— SUPPLIED TEXT —

· · · · · · ·

To me, when I think of freelance modelling I think of an entire railway system with its own livery and even its own locomotive designs.
Though I seen the point of an imaginary station being freelance, my personal concept is that if ones layout is based on a real railway company, e.g. GWR in a certain time span, or if a modeller just runs what he or she likes, so we have a mix of models from different eras and regions, that these are not the freelance concept I was thinking about as the models are based on real prototypes and have prototype liveries.
Freelancing in my view certainly stretches to USA modellers who buy a model unpainted, and then invents their own livery and railway company.
It is a fascinating subject which has some thoughts that I'd not come across before as though I'd always invent a station when I modelled in 00 gauge, I'd never would have said it was a freelance model as I'd try to run a specific region and area etc (E.g. GWR in South Wales or then B.R. blue era early '80's in Western Region, South West Wales).
I think most modellers make stations to their own design as few of us have the space to model a station at an actual location.
pete12345

Re: Prototype Or Freelance Modelling?

Post by pete12345 »

Bufferstop wrote:What do people regard as freelance.
Location
Imaginary line in imaginary location
Imaginary line in real but non railway location
Real line, real location but imagined to racy on instead of closure.
Imagined everything as in the "Disc World" model.

Motive Power
Might have beens Models of locos thought about but nor built, eg, GWR and SR Pacifics
Imagined locos which follow a particular designer or manufacturers philosophy.
"Out of thin air" designs, may or may not be practicable.

Operation
Didn't/doesn't exist but sticks to the rules.
Did/does exist but non authentic operation

Extreme freelance
Anything goes.

Should be a place for everyone in that list
I do wonder why it's common to model a real railway in a location which doesn't exist, but not to model a realistic railway line in a real-world location- except that the company never existed. As long as the company and its reason for existence are plausible, surely the latter us more realistic.

· · · · · · ·

— DATA —
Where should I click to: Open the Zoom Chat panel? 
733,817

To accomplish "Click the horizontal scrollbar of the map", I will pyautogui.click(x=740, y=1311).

· · · · · · ·

— SHORT TASK —
Copy the passage on freelance modelling starting at "Freelancing in my" and ending at "an actual location.", swapping "fascinating subject" for "intriguing topic".

— OUTPUT FOR THIS EXERCISE —
Freelancing in my view certainly stretches to USA modellers who buy a model unpainted, and then invents their own livery and railway company.
It is a intriguing topic which has some thoughts that I'd not come across before as though I'd always invent a station when I modelled in 00 gauge, I'd never would have said it was a freelance model as I'd try to run a specific region and area etc (E.g. GWR in South Wales or then B.R. blue era early '80's in Western Region, South West Wales).
I think most modellers make stations to their own design as few of us have the space to model a station at an actual location.